Mediation is growing in popularity in the workplace as an approach to resolving conflict.
If you are involved in a significant dispute at work it is possible you will be asked to consider mediation. It is often presented as an alternative to, or as part of the outcome of a formal grievance. In this context it is important to know what mediation offers and what to consider when deciding if it will help you to resolve your problem.
Successful mediation assists participants to find a way through conflict to reach acceptable resolutions that allow both parties to work effectively together without escalating hostility or conflict. It is never about assigning blame or deciding who is right or wrong in a situation, nor should it force a participant into a situation they do not accept or agree with.

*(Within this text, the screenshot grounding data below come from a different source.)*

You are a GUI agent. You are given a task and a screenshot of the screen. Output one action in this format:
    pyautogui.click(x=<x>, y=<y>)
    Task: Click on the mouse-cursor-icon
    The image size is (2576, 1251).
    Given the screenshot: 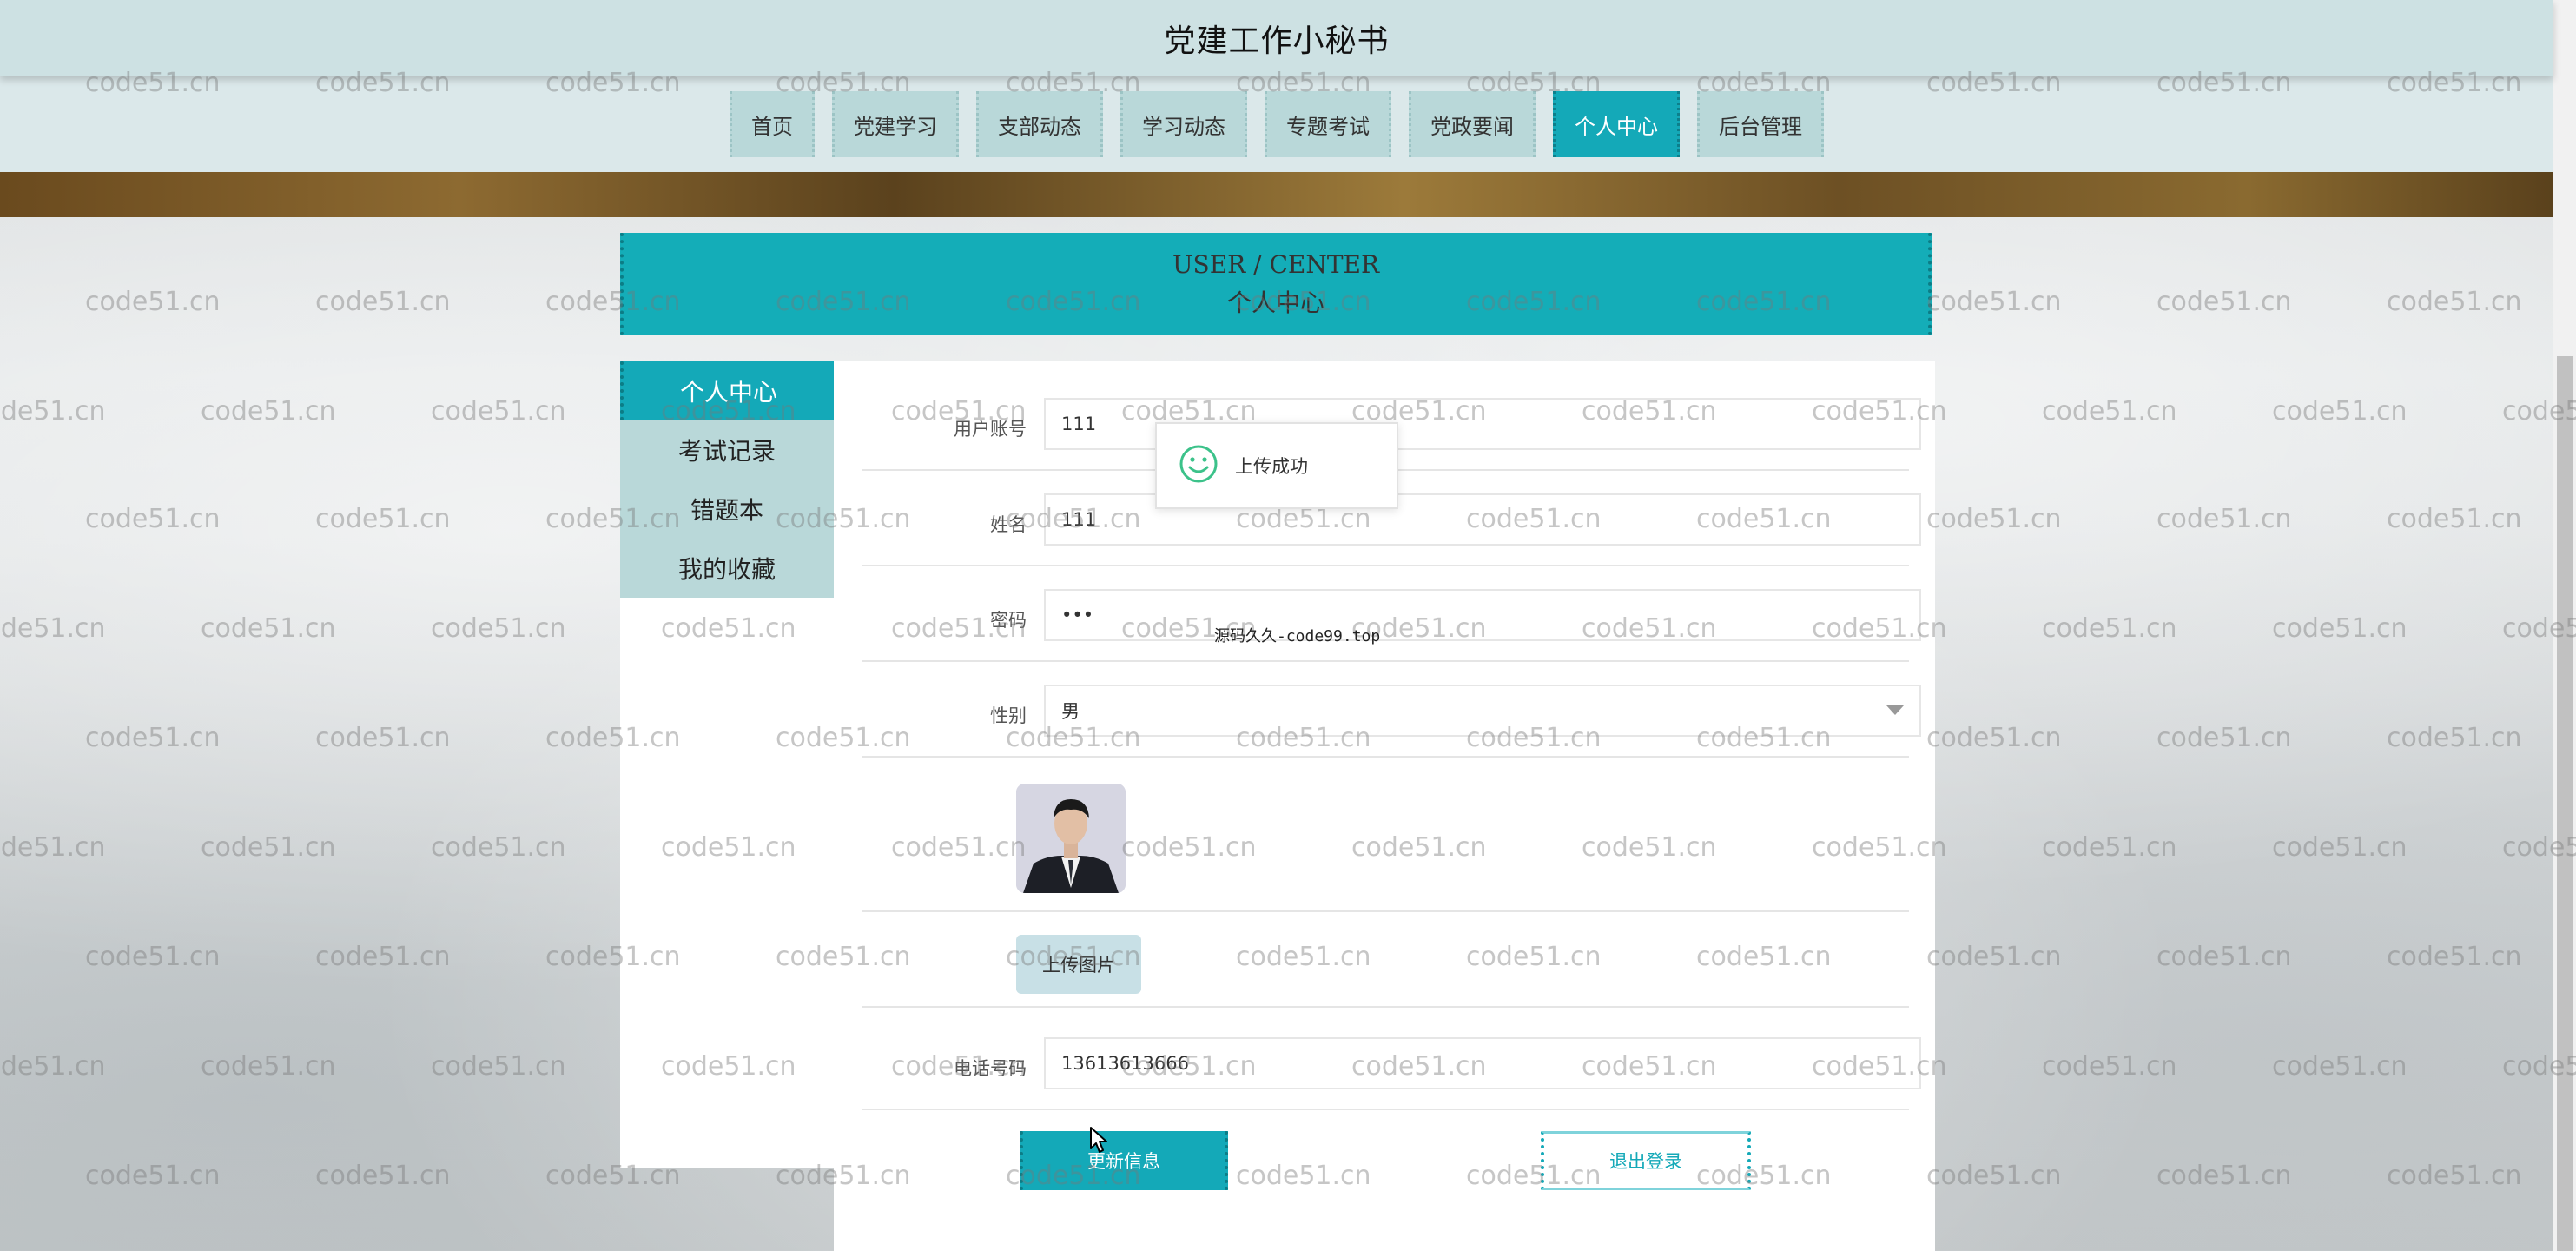 What is the action you would take?
    pyautogui.click(x=1098, y=1140)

For mediation to work it is essential that it is impartial, voluntary, collaborative and undertaken in good faith. Most importantly participants must trust the process to be completely confidential. Anything said in discussions during mediation are confidential and cannot be used in other contexts unless they are already known.
As part of the process each person meets alone with the mediator to present their perspectives. A good mediator will make clear to both parties that they will not agree with everything that is said during the process and will establish expected behaviour.
Once this has happened joint meetings supported by the mediator begin.
Mediation is not suitable for solving all conflicts in the workplace. It should not be used to solve a relatively minor dispute between two colleagues nor should it be used when an issue is raised that requires formal investigation such as discrimination, sexual harassment or where an employees health is directly at risk. Nor is it suitable when one party is not committed to the mediation.